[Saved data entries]
- Opening Delimiter -

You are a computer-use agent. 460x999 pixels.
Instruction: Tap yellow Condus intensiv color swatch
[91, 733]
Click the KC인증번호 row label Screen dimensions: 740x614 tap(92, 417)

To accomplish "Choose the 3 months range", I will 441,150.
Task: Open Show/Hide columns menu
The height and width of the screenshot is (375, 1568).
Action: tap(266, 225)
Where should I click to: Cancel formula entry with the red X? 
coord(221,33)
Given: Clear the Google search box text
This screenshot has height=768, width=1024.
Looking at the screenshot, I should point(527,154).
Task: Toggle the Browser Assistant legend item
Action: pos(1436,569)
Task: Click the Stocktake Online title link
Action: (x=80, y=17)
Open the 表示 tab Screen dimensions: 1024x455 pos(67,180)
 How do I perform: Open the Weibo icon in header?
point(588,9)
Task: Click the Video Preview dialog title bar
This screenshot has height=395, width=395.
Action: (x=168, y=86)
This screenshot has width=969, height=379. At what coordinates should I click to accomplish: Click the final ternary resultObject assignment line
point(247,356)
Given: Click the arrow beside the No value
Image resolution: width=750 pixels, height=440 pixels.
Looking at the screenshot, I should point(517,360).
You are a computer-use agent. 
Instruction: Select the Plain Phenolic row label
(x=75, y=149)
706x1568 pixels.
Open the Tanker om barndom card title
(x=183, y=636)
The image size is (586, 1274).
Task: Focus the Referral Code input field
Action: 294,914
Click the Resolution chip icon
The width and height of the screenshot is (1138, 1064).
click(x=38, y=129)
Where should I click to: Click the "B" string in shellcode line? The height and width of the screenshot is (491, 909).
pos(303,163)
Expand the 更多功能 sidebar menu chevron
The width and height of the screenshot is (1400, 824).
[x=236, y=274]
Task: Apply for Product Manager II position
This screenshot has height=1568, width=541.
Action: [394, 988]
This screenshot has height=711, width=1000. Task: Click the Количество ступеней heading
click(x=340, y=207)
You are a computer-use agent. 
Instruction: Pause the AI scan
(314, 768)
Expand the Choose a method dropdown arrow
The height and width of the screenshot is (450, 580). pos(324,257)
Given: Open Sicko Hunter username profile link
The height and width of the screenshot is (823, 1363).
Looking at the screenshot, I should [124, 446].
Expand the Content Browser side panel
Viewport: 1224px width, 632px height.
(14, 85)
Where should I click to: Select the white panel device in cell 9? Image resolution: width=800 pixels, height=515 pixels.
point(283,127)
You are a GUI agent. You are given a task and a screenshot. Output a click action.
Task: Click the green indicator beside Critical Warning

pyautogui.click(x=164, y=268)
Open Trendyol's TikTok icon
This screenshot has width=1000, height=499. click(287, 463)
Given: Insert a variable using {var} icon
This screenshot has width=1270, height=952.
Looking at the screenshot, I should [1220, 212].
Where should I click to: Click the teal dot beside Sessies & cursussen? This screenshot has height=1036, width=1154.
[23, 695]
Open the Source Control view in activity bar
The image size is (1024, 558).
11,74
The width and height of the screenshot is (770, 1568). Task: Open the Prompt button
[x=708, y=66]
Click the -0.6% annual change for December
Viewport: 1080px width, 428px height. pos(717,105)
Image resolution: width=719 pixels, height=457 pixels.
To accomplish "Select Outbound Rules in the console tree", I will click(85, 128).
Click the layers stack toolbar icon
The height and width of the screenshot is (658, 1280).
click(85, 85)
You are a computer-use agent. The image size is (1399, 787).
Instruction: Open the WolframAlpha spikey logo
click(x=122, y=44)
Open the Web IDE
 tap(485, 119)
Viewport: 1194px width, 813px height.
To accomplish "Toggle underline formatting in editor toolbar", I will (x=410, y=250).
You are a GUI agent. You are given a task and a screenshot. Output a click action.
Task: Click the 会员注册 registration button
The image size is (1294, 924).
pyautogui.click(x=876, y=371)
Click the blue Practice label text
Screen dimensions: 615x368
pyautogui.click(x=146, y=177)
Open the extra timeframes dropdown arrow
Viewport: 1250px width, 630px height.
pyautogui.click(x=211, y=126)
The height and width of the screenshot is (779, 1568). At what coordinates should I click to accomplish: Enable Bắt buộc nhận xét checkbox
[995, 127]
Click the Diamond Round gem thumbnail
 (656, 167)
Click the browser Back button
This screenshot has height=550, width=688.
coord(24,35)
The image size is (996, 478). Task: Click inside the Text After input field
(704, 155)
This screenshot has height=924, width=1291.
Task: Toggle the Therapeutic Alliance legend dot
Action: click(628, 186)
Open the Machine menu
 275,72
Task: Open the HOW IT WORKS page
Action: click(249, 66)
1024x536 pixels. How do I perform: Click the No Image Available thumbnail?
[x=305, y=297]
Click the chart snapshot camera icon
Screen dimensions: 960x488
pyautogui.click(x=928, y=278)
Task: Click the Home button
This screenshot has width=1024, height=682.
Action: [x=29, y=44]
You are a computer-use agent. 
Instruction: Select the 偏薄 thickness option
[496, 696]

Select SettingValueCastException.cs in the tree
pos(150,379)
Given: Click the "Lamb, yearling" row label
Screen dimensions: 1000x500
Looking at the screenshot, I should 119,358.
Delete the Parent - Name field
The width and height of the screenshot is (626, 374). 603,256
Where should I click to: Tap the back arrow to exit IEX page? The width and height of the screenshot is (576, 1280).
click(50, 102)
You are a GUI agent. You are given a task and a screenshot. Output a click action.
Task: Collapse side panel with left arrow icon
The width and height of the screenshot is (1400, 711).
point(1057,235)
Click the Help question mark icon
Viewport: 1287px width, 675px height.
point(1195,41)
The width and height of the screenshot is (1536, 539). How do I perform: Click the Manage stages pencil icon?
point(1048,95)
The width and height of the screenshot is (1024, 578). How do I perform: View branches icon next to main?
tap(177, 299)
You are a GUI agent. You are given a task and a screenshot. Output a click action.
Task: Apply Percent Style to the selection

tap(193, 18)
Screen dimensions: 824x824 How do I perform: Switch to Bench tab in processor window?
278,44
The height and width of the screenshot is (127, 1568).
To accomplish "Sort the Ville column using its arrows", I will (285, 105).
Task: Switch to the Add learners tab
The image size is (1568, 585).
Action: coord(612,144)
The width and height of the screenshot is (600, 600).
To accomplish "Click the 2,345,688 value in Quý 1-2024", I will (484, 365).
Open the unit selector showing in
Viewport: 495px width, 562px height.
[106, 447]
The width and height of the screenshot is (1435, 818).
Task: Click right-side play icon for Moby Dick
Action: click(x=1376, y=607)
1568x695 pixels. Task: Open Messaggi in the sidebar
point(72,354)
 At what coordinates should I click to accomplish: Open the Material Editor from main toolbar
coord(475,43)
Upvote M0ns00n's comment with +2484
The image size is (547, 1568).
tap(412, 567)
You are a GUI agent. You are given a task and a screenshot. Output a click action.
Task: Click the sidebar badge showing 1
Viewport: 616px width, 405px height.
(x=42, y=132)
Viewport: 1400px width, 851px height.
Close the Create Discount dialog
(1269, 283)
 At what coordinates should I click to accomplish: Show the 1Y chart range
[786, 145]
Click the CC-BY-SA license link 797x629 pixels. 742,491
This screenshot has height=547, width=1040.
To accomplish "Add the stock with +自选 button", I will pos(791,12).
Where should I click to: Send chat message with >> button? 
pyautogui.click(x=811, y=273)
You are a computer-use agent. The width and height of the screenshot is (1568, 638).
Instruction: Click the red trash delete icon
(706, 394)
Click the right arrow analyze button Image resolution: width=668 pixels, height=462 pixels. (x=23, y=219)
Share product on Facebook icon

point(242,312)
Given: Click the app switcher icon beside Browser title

- Closing Delimiter -

__THE PROBLEM__
What's needed is a word-for-word restatement of all the entries.

__REPLY TO THE EXERCISE__
You are a computer-use agent. 460x999 pixels.
Instruction: Tap yellow Condus intensiv color swatch
[91, 733]
Click the KC인증번호 row label Screen dimensions: 740x614 tap(92, 417)

To accomplish "Choose the 3 months range", I will 441,150.
Task: Open Show/Hide columns menu
The height and width of the screenshot is (375, 1568).
Action: tap(266, 225)
Where should I click to: Cancel formula entry with the red X? 
coord(221,33)
Given: Clear the Google search box text
This screenshot has height=768, width=1024.
Looking at the screenshot, I should point(527,154).
Task: Toggle the Browser Assistant legend item
Action: pos(1436,569)
Task: Click the Stocktake Online title link
Action: (x=80, y=17)
Open the 表示 tab Screen dimensions: 1024x455 pos(67,180)
 How do I perform: Open the Weibo icon in header?
point(588,9)
Task: Click the Video Preview dialog title bar
This screenshot has height=395, width=395.
Action: (x=168, y=86)
This screenshot has width=969, height=379. At what coordinates should I click to accomplish: Click the final ternary resultObject assignment line
point(247,356)
Given: Click the arrow beside the No value
Image resolution: width=750 pixels, height=440 pixels.
Looking at the screenshot, I should point(517,360).
You are a computer-use agent. 
Instruction: Select the Plain Phenolic row label
(x=75, y=149)
706x1568 pixels.
Open the Tanker om barndom card title
(x=183, y=636)
The image size is (586, 1274).
Task: Focus the Referral Code input field
Action: 294,914
Click the Resolution chip icon
The width and height of the screenshot is (1138, 1064).
click(x=38, y=129)
Where should I click to: Click the "B" string in shellcode line? The height and width of the screenshot is (491, 909).
pos(303,163)
Expand the 更多功能 sidebar menu chevron
The width and height of the screenshot is (1400, 824).
[x=236, y=274]
Task: Apply for Product Manager II position
This screenshot has height=1568, width=541.
Action: [394, 988]
This screenshot has height=711, width=1000. Task: Click the Количество ступеней heading
click(x=340, y=207)
You are a computer-use agent. 
Instruction: Pause the AI scan
(314, 768)
Expand the Choose a method dropdown arrow
The height and width of the screenshot is (450, 580). pos(324,257)
Given: Open Sicko Hunter username profile link
The height and width of the screenshot is (823, 1363).
Looking at the screenshot, I should [124, 446].
Expand the Content Browser side panel
Viewport: 1224px width, 632px height.
(14, 85)
Where should I click to: Select the white panel device in cell 9? Image resolution: width=800 pixels, height=515 pixels.
point(283,127)
You are a GUI agent. You are given a task and a screenshot. Output a click action.
Task: Click the green indicator beside Critical Warning

pyautogui.click(x=164, y=268)
Open Trendyol's TikTok icon
This screenshot has width=1000, height=499. click(287, 463)
Given: Insert a variable using {var} icon
This screenshot has width=1270, height=952.
Looking at the screenshot, I should [1220, 212].
Where should I click to: Click the teal dot beside Sessies & cursussen? This screenshot has height=1036, width=1154.
[23, 695]
Open the Source Control view in activity bar
The image size is (1024, 558).
11,74
The width and height of the screenshot is (770, 1568). Task: Open the Prompt button
[x=708, y=66]
Click the -0.6% annual change for December
Viewport: 1080px width, 428px height. pos(717,105)
Image resolution: width=719 pixels, height=457 pixels.
To accomplish "Select Outbound Rules in the console tree", I will click(85, 128).
Click the layers stack toolbar icon
The height and width of the screenshot is (658, 1280).
click(85, 85)
You are a computer-use agent. The image size is (1399, 787).
Instruction: Open the WolframAlpha spikey logo
click(x=122, y=44)
Open the Web IDE
 tap(485, 119)
Viewport: 1194px width, 813px height.
To accomplish "Toggle underline formatting in editor toolbar", I will (x=410, y=250).
You are a GUI agent. You are given a task and a screenshot. Output a click action.
Task: Click the 会员注册 registration button
The image size is (1294, 924).
pyautogui.click(x=876, y=371)
Click the blue Practice label text
Screen dimensions: 615x368
pyautogui.click(x=146, y=177)
Open the extra timeframes dropdown arrow
Viewport: 1250px width, 630px height.
pyautogui.click(x=211, y=126)
The height and width of the screenshot is (779, 1568). At what coordinates should I click to accomplish: Enable Bắt buộc nhận xét checkbox
[995, 127]
Click the Diamond Round gem thumbnail
 (656, 167)
Click the browser Back button
This screenshot has height=550, width=688.
coord(24,35)
The image size is (996, 478). Task: Click inside the Text After input field
(704, 155)
This screenshot has height=924, width=1291.
Task: Toggle the Therapeutic Alliance legend dot
Action: click(628, 186)
Open the Machine menu
 275,72
Task: Open the HOW IT WORKS page
Action: click(249, 66)
1024x536 pixels. How do I perform: Click the No Image Available thumbnail?
[x=305, y=297]
Click the chart snapshot camera icon
Screen dimensions: 960x488
pyautogui.click(x=928, y=278)
Task: Click the Home button
This screenshot has width=1024, height=682.
Action: [x=29, y=44]
You are a computer-use agent. 
Instruction: Select the 偏薄 thickness option
[496, 696]

Select SettingValueCastException.cs in the tree
pos(150,379)
Given: Click the "Lamb, yearling" row label
Screen dimensions: 1000x500
Looking at the screenshot, I should 119,358.
Delete the Parent - Name field
The width and height of the screenshot is (626, 374). 603,256
Where should I click to: Tap the back arrow to exit IEX page? The width and height of the screenshot is (576, 1280).
click(50, 102)
You are a GUI agent. You are given a task and a screenshot. Output a click action.
Task: Collapse side panel with left arrow icon
The width and height of the screenshot is (1400, 711).
point(1057,235)
Click the Help question mark icon
Viewport: 1287px width, 675px height.
point(1195,41)
The width and height of the screenshot is (1536, 539). How do I perform: Click the Manage stages pencil icon?
point(1048,95)
The width and height of the screenshot is (1024, 578). How do I perform: View branches icon next to main?
tap(177, 299)
You are a GUI agent. You are given a task and a screenshot. Output a click action.
Task: Apply Percent Style to the selection

tap(193, 18)
Screen dimensions: 824x824 How do I perform: Switch to Bench tab in processor window?
278,44
The height and width of the screenshot is (127, 1568).
To accomplish "Sort the Ville column using its arrows", I will (285, 105).
Task: Switch to the Add learners tab
The image size is (1568, 585).
Action: coord(612,144)
The width and height of the screenshot is (600, 600).
To accomplish "Click the 2,345,688 value in Quý 1-2024", I will (484, 365).
Open the unit selector showing in
Viewport: 495px width, 562px height.
[106, 447]
The width and height of the screenshot is (1435, 818).
Task: Click right-side play icon for Moby Dick
Action: click(x=1376, y=607)
1568x695 pixels. Task: Open Messaggi in the sidebar
point(72,354)
 At what coordinates should I click to accomplish: Open the Material Editor from main toolbar
coord(475,43)
Upvote M0ns00n's comment with +2484
The image size is (547, 1568).
tap(412, 567)
You are a GUI agent. You are given a task and a screenshot. Output a click action.
Task: Click the sidebar badge showing 1
Viewport: 616px width, 405px height.
(x=42, y=132)
Viewport: 1400px width, 851px height.
Close the Create Discount dialog
(1269, 283)
 At what coordinates should I click to accomplish: Show the 1Y chart range
[786, 145]
Click the CC-BY-SA license link 797x629 pixels. 742,491
This screenshot has height=547, width=1040.
To accomplish "Add the stock with +自选 button", I will pos(791,12).
Where should I click to: Send chat message with >> button? 
pyautogui.click(x=811, y=273)
You are a computer-use agent. The width and height of the screenshot is (1568, 638).
Instruction: Click the red trash delete icon
(706, 394)
Click the right arrow analyze button Image resolution: width=668 pixels, height=462 pixels. (x=23, y=219)
Share product on Facebook icon

point(242,312)
Given: Click the app switcher icon beside Browser title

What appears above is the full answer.